"Waiting to see a consultant"

Was stopped by the police walking back across the motorway services carpark with a coffee. They asked me if I’d had a drink. And then required a specimen of breath. Then demanded a drug swab. Both of course were negative. The officer kindly suggested I really needed to see my GP. I assumed my difficulty in walking after being cooped up driving for hours was the result of getting older and a touch of arthritis. GP had a poke around my legs and referred me to Neurology.  Cue nerve conduction tests, spinal fluid analysis, MRI scans of brain and spinal cord, the works with and without contrast and finally genetic testing with his opinion it was most likely spastic paraplegia with an unpredictable but almost certain degeneration. Thanks.

Gabapentin, Baclofen. Tizinidine in increasing quantities as symptoms got worse and worse. Baclofen made matters worse so that got ditched. Three years later and I feared for how much longer holding down a physically demanding job was going to viable as stairs now had become a serious trial as was walking which had degraded to a slow waddle. So, was referred to have a Baclofen pump implanted to deliver the drug directly into the spine. Was sent to the wrong waiting area and by the time some helpful soul came to my aid some 2 hours had passed - long delays are par for the course and hardly unusual hence by patience - and I was directed to the correct waiting area designed to go back to the end of the waiting list for complex rehabilitation.

Luckily for me, the consultant I was seeing was an Angel in disguise and kindly saw me after her last appointment of the day. I thank my lucky stars for that break. She did a thorough physical examination - the first I’d had. Called her students in. Did a lot of technobabble to them, told me she was going to send me for some x-rays there and then and said with a smile she just might have some good news for me. And good she had. Called me the next day to advise I had advanced hip osteoarthritis and was surprised I was still upright. Which was fantastic, though my relief was tempered by the knowledge it was still quite possible this was just something else I had wrong with me.
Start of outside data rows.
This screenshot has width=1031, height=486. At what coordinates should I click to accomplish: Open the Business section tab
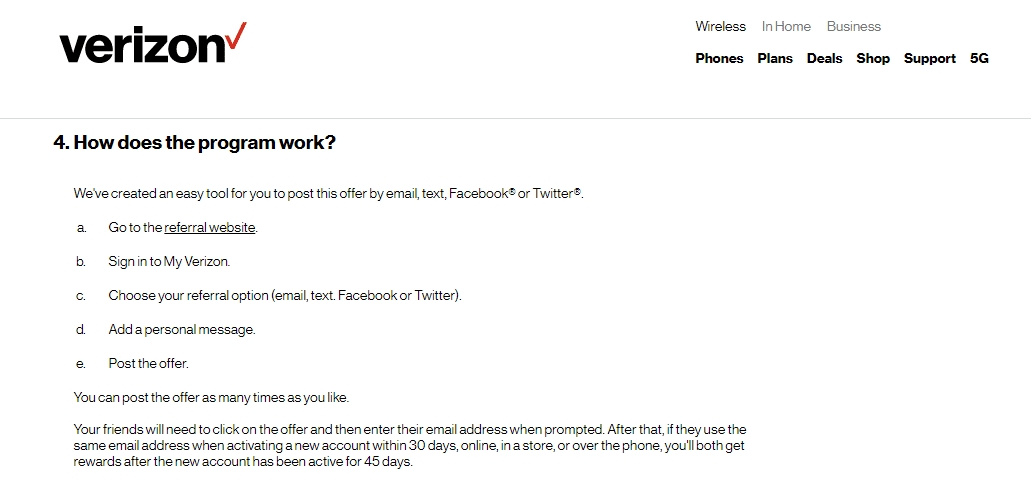coord(853,27)
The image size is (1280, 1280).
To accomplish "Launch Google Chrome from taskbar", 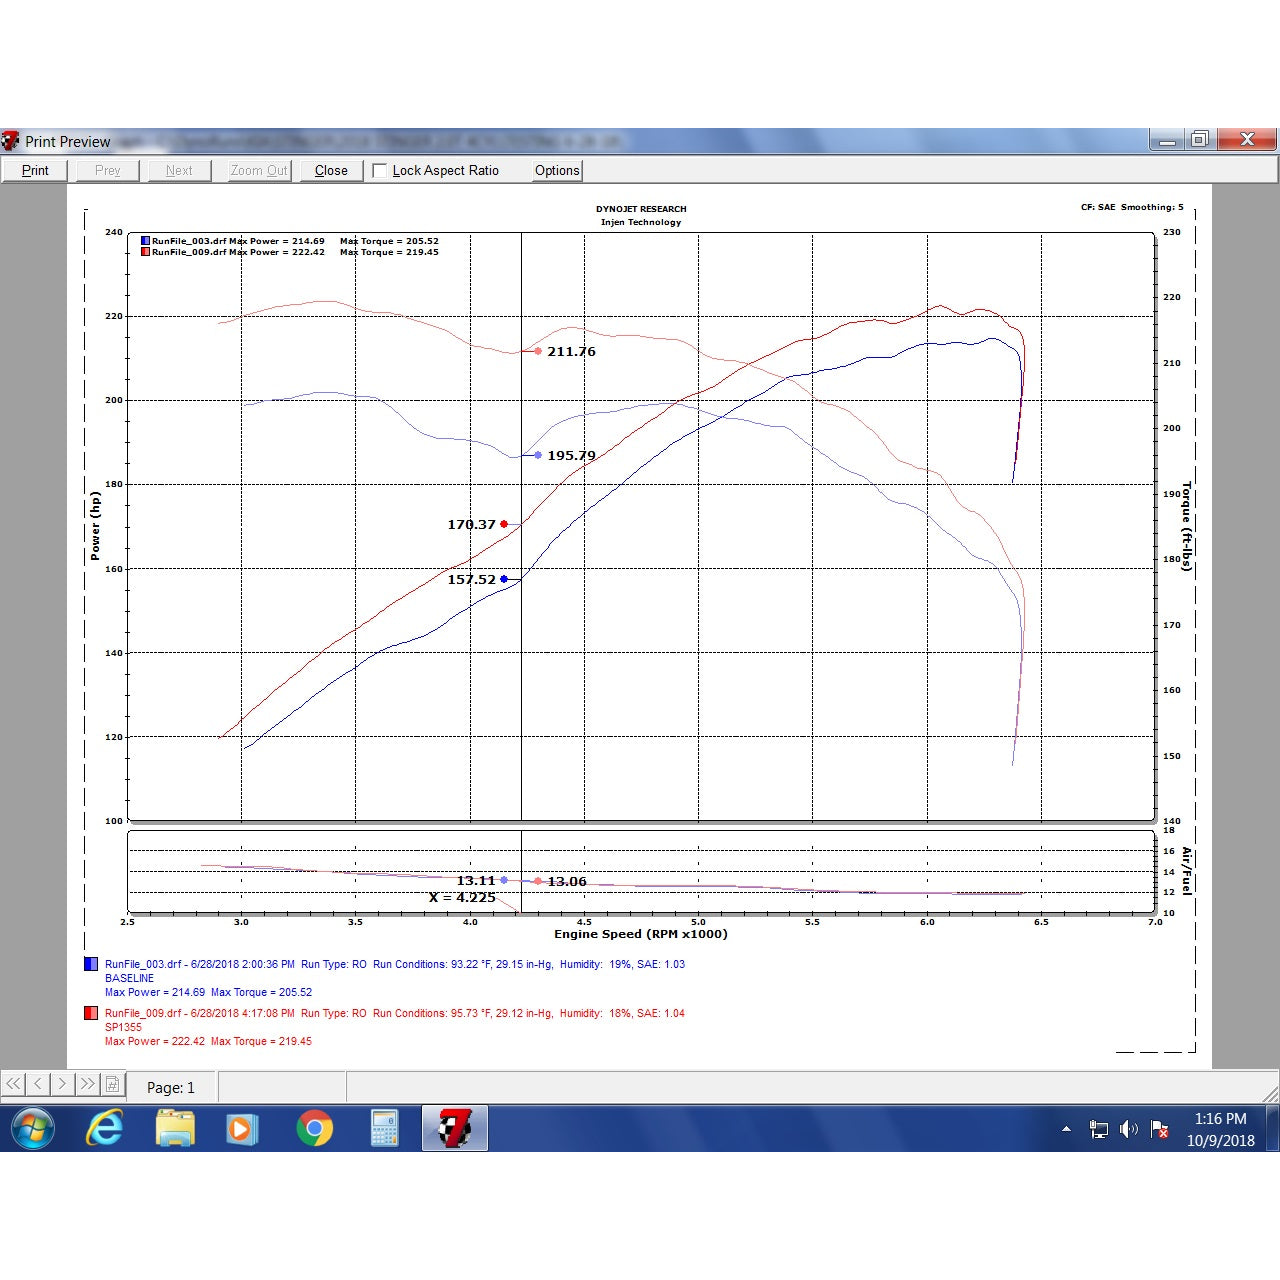I will 314,1129.
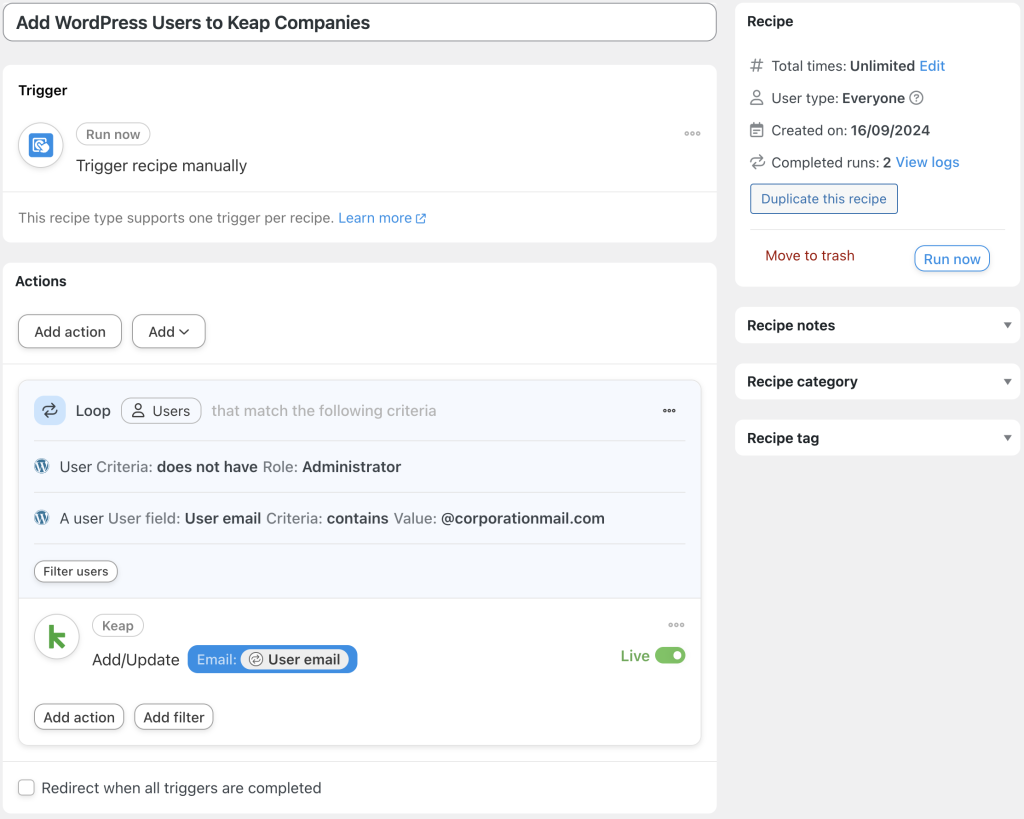Click the green Keap app icon
The image size is (1024, 819).
tap(56, 637)
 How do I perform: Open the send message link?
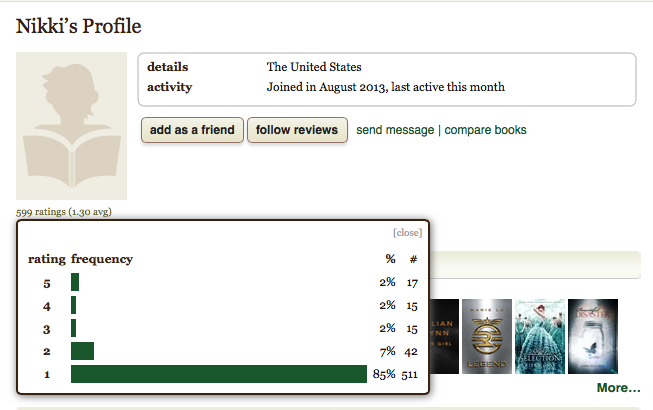(x=395, y=130)
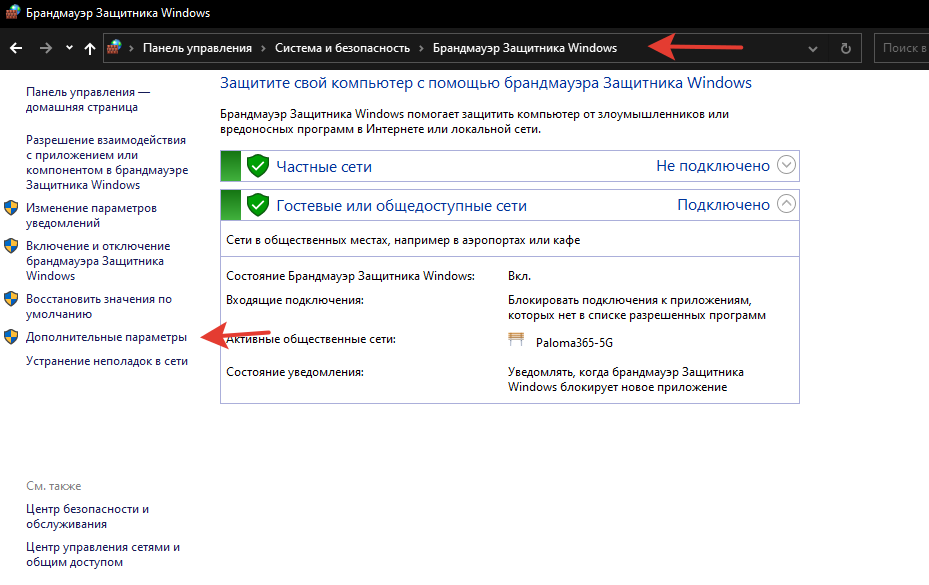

I’d still not had the results of my genetic testing, after some 18 months of waiting. She spoke to my neurologist and they managed to get the results fast tracked back in two weeks. It was never expressly said but I got the impression she had spoken with an orthopaedic colleague who had looked at the x-rays, but we’re concerned as I was that the hips could just be something else wrong and unconnected to the prime problem of the degenerative neurological disease - and the NHS perhaps wouldn’t waste resources on a fait accompli.

Anyway, the genetics came back negative. Incredible. I’d just got my life and future back. Surely. I naively thought, having been put through four years of living with a wrong diagnosis, dosed up with controlled drugs for a disease I didn’t have, the NHS would come to my rescue. Surely to goodness ? Nope. This was start of June 2024. Still haven’t seen an orthopaedic consultant. Still haven’t even got an appointment to see an orthopaedic consultant. GP was told I’m not a priority as I’m not receiving pain medication - I get on with it - he suggested I’m prescribed painkillers - one month of codeine phosphate. One month. So he can write and tell the trust I’m in pain. Didn’t touch them with a barge pole.

But that’s not the point. The point is my trust (Leeds) is still claiming average waits to see a orthopaedic consultant is 20 weeks. Here’s the rub. You don’t join the waiting list till you see a consultant and that consultant specifies surgery. Until that happens you don’t exist as a statistic. Not even a statistic.

Pain and discomfort progressively got worse and worse couldn’t get peace or rest. Realised the NHS were not going to come to my rescue. If I didn’t help myself nobody else would. So, I paid for my consultation. X-rays taken. And a date for surgery offered. Yes it was expensive. Had my left hip replaced. Brilliant care. No infections. Rapid recovery. Hospital was hardly luxurious, but the care and efficiency was brilliant. Off a single crutch in 10 days. Now walking without pain in that leg - but boy does my other leg give me hell now.

Can’t afford to get the other hip done and still nothing but radio silence from the NHS. Oh and still on the same old same old medication for the neurological disease I don’t have. Don’t have any expectation the NHS will sort out the other hip. None. I have to save up and fund my own treatment. I may as well accept that. I’m a positive thinker and that’s always done me proud but I do wonder, sometimes, if the NHS could have stitched me up any more efficiently if they tried. That rehabilitation consultant told me I must be wrong when I couldn’t recall ever having an examination of my hips. But I couldn’t. As it happens when she went through my records she couldn’t find any record of a hip exam. Or x-rays. Whole body MRI, yes. That showed the damage to the hips, yep. But they weren’t looking at my hips. Diagnosis was by pure fluke. Which I'm nonetheless grateful for.